CRS to Hal Rogers: Do you even appropriate, bro?

A few days ago we discussed the utterly ridiculous claim made by House Appropriations Chairman Hal Rogers that in the upcoming slapfight with Obama over his brutalization of immigration law the GOP could not touch the funding of the Citizenship and Immigration Service because it is funded mostly by fees paid by visa applicants. What Rogers did was tell us a lie that was so silly that it was disrespectful. Anyone with an IQ above mid-double digits would recognize it as such:


“This agency is entirely self-funded through the fees it collects on various immigration applications,” the committee said in a statement. “Congress does not appropriate funds for any of its operations, including the issuance of immigration status or work permits, with the exception of the ‘E-Verify’ program. Therefore, the appropriations process cannot be used to ‘defund’ the agency.”

This claim failed on two levels. First, the employees are paid for by federal appropriations so Congress could forbid them to process documents related to Obama’s unlawful actions. Second, whether the funding comes from user fees or taxes Congress has clear authority under Article I of the US Constitution to control how all federal money is spent.

According to a Congressional Research Service report prepared for [mc_name name=’Sen. Jeff Sessions (R-AL)’ chamber=’senate’ mcid=’S001141′ ] (who, if the Senate has whit of common sense will remain as Budget Committee Chairman in the new Congress) obtained by this statement is simply bogus:

A fee-funded agency or activity typically refers to one in which the amounts appropriated by Congress for that agency or activity are derived from fees collected from some external source. Importantly, amounts received as fees by federal agencies must still be appropriated by Congress to that agency in order to be available for obligation or expenditure by the agency. In some cases, this appropriation is provided through the annual appropriations process. In other instances, it is an appropriation that has been enacted independently of the annual appropriations process (such as a permanent appropriation in an authorizing act). In either case, the funds available to the agency through fee collections would be subject to the same potential restrictions imposed by Congress on the use of its appropriations as any other type of appropriated funds.

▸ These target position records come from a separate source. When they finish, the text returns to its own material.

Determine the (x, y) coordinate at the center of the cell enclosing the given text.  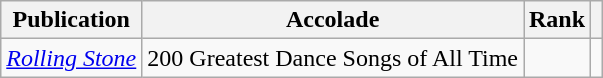
Rank (558, 20)
Accolade (333, 20)
Publication (72, 20)
Rolling Stone (72, 58)
200 Greatest Dance Songs of All Time (333, 58)
From the cell containing the given text, extract its center point as [x, y] coordinate. 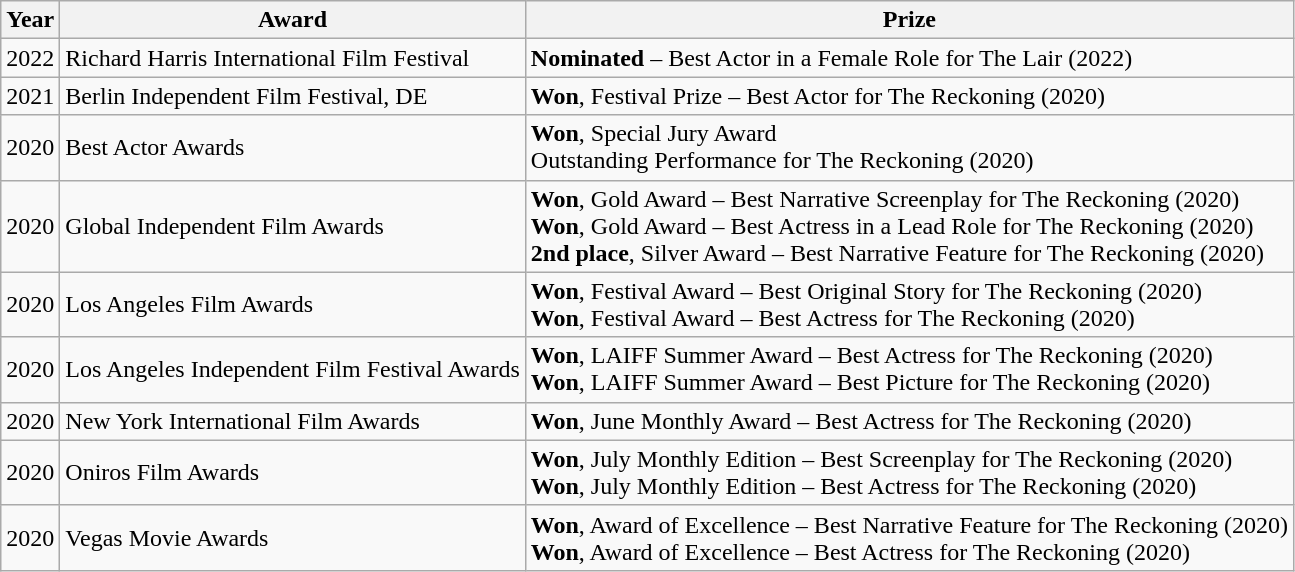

The fact that Rogers would be allowed to make such a bizarre claim reflects poorly on his honesty, his competence, and his intelligence. It also signals that  the House leadership has decided to do nothing in response to Obama’s in-your-face challenge to the very idea of separation of powers and rule of law.

Sadly, Rogers has doubled down on the issue:

“In no way does the the CRS report contradict anything the committee has said,” said the aide. “It would take an act of Congress to change the underlying statute to restrict the use of fees, not a simple ‘defunding’ provision on an appropriations bill, because the agency does not receive appropriated funds year to year.”

His staff even used an Obama administration document to make their case. Via Huffington Post:

The aide also pointed to a 2013 Department of Homeland Security report that explicitly states that under a “federal funding hiatus,” or a government shutdown, USCIS employees continue to work because they are funded “by other than annual Appropriations.”

Unfortunately, the “aide” seems to be illiterate as the document only refers to “fee for service activities” and does not mention USCIS employees. And, as Homeland Security budget documents show that USCIS employees are subject to annual appropriations, the response is another lie poorly told.